Avant d’entrer au lycée, il lui arrivait parfois de se réveiller, ou plutôt d’être réveillé, à l’entrée du collège ou sur le chemin. Il avait toujours ce regard trouble et blessé lorsqu’il réalisait, avant d’esquisser un large sourire amusé, feignant la gêne pour ne pas avoir de questions. Alors les questions prirent fin, ses rendez-vous chez le psy aussi, il ne tirait de lui que ce qu’il acceptait de dire, il n’aimait pas parler de lui, de ça, de rien d’ailleurs.
Mais la photo… C’était autre chose. Il enchaînait les clichés. Des étrangers, des personnes qu’il connaissait, des endroits, des paysages, des objets… Ceux-là, il acceptait de les montrer à son père. Excepté ceux qu’il prenait de lui, plus sombres et étranges. Usant parfois de ses dons pour donner des effets étranges à ses prises. Ça lui permettait tout simplement d’extérioriser sans avoir à mettre de mots sur ce qu’il ressentait.
« Duncan ! C’est toi qu’a encore congelé le paquet de céréales ?! » « Ce sont mes céréales Paps. »Alors qu’il maîtrisait de plus en plus la photo, il en était de même de ses pouvoirs. Ce n’était pas aussi flagrant, pas aussi gracieux et parfait, mais tout de même, il éprouvait un peu plus d’aisance dans leur usage. Et il savait que cela était dû à son échappatoire. Il se maîtrisait un peu plus, ses émotions surtout, alors il parvenait à mieux comprendre leur fonctionnement et découvrait toujours de nouvelles possibilités ou aptitudes. Certes, ses entraînements restaient toujours aussi brouillon… Alors qu’il aurait dû se focaliser sur une forme de son pouvoir pour la dompter avant de passer à une autre, il faisait un joli mélange enfantin de tout… Il se retrouvait toujours à mordre la poussière à cause de ses propres jet de gel ou de boule de glace… Mais il n’en perdait pas le sourire. Loin de là.

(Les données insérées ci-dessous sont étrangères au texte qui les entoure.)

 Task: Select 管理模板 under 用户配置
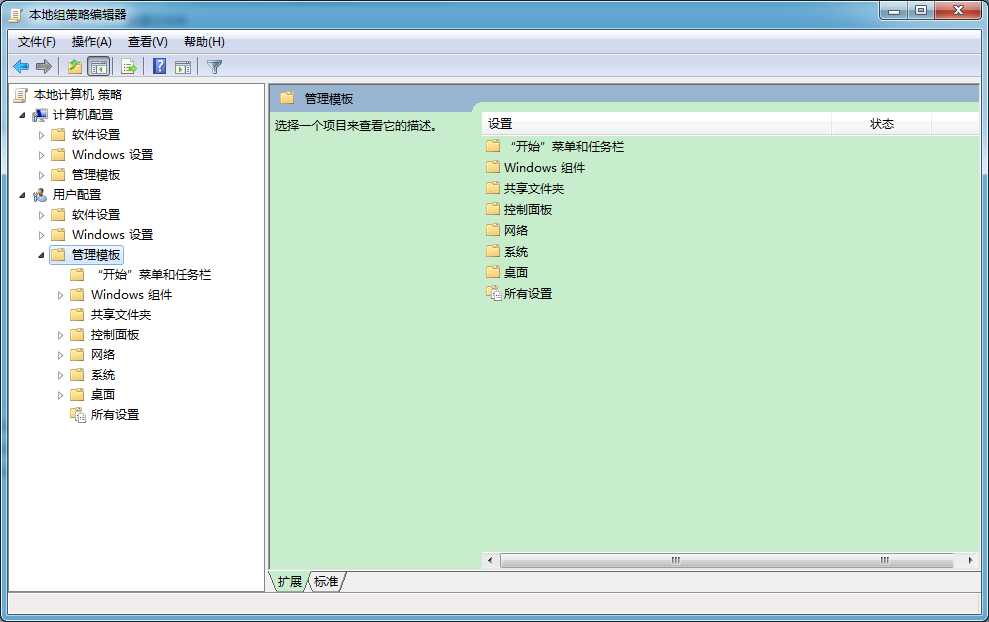tap(96, 254)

Son père était soulagé de le voir sourire, du moins de percevoir son vrai sourire, car même le regard embrumé par l’alcool, il ne se laissait plus berner. Il s’en voulait toujours autant d’avoir laissé son fils subir de la sorte pendant tant d’années. A plusieurs reprise le senior Sullivan a cherché à arrêter l’alcool, à être plus présent pour son fils, mais sa peine avait toujours raison de sa détermination. Les Sullivan ont toujours été de grands émotifs. Le père faisait plus dans la douleur et la tristesse que le fils. Il suffisait qu’il pose le regard sur les plaies de son fils, sur son regard, au fond, vide ou encore sur une photo de sa femme pour que ses souvenirs et sa culpabilité le submerge, le faisant irrémédiablement rattraper le goulot d’une bouteille.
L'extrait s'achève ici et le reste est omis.